TEXT TO READ:
########################################

One of the great things about Moodle (other than the number of databases it can use!) is the way that courses can be easily created and edited.  One of its best features is the edit button that can be found at the top of many pages.  Administrators and course managers can push this button and quickly add and remove functionality to redesign a course or a site within seconds.

This blog post is the first in a series of two (but might even extend to three) that aims to answer the question of: how does the Moodle block editing magic work?  To answer this question I found that it was useful to split this big question into a number of smaller questions.  These are: how are blocks presented to the user?, how are block layouts stored in the Moodle database?, and what happens when the user clicks on the edit button and makes changes to the layout of a site or a course?

There are two reasons for wanting to answer to these questions.  The first is that knowing something about this key part of Moodle might help me to understand more about its architecture which might help me in the future if I have to make any changes as a part of the EU4ALL project.  The second is pure curiosity, particularly regarding the database tables and structures - I would like to know how they work.

There are two broad approaches that I could take to answer these questions: look at things from the top down, or from the bottom up.  I could either look at how the user interfaces are created, or I could have a look at the database to see if I can find data tables that might be used to store data that is used when the Moodle user interface is created.  In the end I used a combination of top down and bottom up approaches to understand a bit of what is going on.

########################################

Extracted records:

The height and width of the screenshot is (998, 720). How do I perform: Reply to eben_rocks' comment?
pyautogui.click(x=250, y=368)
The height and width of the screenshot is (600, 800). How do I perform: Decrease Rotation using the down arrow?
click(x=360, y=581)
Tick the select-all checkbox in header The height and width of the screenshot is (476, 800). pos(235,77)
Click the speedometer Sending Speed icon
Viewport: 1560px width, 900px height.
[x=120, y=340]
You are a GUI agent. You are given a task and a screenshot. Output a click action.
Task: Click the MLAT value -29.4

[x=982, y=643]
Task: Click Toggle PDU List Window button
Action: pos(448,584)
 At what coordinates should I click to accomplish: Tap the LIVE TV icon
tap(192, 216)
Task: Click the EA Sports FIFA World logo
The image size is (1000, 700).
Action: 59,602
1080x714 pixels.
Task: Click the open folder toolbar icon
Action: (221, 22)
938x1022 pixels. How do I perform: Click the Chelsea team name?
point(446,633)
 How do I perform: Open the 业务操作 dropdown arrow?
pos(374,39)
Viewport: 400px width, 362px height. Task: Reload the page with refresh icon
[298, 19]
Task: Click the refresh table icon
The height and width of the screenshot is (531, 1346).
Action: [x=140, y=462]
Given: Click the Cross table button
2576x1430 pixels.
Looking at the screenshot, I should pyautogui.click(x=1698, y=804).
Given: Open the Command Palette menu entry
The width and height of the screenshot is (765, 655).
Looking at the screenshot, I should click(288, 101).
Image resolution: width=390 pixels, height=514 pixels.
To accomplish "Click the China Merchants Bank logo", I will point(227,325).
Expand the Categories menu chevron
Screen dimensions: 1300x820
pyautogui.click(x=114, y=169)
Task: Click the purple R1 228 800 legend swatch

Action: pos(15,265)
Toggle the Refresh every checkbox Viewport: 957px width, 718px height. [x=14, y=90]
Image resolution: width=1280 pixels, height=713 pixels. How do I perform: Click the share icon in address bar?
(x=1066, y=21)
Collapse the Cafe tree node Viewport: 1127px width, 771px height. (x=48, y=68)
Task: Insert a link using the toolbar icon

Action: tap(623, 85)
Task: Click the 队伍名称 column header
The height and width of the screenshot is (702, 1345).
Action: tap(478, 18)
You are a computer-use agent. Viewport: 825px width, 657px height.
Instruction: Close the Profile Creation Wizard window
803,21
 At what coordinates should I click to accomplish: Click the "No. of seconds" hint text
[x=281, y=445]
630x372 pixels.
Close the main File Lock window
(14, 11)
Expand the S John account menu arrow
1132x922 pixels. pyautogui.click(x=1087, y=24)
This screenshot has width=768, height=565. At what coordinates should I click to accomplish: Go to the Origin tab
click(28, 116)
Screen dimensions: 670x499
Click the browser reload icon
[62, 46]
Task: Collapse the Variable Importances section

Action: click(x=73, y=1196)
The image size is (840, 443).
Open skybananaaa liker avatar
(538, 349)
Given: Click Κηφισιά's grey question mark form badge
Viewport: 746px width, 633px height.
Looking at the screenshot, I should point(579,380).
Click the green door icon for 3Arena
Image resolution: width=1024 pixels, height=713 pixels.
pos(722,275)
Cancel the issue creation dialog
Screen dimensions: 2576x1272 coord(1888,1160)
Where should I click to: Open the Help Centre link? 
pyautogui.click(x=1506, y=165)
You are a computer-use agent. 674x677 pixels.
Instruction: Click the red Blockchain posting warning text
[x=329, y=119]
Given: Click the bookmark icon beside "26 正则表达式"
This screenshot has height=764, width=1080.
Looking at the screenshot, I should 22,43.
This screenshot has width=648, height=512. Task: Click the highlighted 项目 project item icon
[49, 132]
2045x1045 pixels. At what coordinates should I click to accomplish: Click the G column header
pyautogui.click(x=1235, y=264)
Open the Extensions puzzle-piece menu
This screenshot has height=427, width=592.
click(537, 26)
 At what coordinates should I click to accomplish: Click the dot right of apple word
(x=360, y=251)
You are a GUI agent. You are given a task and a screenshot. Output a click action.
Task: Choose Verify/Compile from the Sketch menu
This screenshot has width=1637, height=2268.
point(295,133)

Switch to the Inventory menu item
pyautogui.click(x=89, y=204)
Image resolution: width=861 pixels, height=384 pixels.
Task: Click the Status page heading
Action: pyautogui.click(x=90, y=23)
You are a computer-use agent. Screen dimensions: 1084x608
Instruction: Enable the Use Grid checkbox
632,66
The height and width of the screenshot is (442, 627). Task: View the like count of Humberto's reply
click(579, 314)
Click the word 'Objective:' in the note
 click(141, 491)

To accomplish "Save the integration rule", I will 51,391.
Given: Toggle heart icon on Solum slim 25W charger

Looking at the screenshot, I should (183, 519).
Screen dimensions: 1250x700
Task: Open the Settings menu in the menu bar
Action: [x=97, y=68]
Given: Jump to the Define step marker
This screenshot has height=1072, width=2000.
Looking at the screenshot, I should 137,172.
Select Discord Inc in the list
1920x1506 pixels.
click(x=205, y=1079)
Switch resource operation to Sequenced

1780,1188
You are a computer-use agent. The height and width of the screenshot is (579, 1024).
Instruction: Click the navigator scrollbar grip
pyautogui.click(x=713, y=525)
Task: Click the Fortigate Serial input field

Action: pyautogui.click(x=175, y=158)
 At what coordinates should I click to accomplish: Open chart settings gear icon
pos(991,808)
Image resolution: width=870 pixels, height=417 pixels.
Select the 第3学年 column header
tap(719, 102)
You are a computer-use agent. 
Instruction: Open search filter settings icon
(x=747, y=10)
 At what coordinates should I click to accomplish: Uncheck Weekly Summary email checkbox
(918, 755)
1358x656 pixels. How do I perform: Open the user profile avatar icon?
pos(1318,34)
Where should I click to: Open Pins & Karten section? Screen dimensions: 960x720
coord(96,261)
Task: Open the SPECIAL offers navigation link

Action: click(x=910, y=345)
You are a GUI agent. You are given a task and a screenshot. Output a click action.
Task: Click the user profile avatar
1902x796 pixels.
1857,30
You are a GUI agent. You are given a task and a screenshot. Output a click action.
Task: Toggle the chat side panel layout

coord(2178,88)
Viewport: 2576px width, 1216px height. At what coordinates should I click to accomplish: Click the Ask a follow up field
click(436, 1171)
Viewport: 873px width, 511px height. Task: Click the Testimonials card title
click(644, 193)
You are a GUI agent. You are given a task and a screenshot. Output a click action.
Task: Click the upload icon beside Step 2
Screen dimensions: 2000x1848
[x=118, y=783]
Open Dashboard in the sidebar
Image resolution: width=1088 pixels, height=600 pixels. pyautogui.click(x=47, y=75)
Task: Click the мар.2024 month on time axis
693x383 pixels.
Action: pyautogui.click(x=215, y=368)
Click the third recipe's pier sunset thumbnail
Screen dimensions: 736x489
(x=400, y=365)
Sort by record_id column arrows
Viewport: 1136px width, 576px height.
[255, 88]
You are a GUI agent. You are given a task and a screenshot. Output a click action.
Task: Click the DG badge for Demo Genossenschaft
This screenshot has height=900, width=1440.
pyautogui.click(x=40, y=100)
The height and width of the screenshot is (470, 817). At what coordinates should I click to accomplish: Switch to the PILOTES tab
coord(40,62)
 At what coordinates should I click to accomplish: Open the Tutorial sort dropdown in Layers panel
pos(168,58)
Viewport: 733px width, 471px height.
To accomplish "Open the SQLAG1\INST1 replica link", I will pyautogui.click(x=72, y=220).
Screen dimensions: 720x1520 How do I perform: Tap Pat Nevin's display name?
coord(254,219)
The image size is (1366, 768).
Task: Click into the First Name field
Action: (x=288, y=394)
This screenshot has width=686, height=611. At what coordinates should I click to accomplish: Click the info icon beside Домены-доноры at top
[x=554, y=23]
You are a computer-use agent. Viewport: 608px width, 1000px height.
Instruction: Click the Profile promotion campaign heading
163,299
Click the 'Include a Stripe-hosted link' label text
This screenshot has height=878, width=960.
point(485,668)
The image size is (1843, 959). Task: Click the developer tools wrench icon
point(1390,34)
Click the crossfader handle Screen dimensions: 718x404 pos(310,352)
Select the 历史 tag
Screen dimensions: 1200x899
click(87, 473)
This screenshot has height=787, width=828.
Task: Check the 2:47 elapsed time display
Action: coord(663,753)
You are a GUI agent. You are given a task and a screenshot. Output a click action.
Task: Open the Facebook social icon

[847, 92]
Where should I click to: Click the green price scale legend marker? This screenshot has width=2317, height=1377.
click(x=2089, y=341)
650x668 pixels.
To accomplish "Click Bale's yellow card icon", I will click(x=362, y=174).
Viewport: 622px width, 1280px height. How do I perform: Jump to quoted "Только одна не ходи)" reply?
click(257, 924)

########################################

EXERCISE OBJECTIVE:
Please answer these questions using the text about Moodle block editing, one per line:
1. Where is the edit button found?
2. Which project is mentioned?
3. What are the two broad approaches the writer could take?

RESPONSE TO THE TASK:
1. At the top of many pages.
2. The EU4ALL project.
3. Looking at things from the top down or from the bottom up.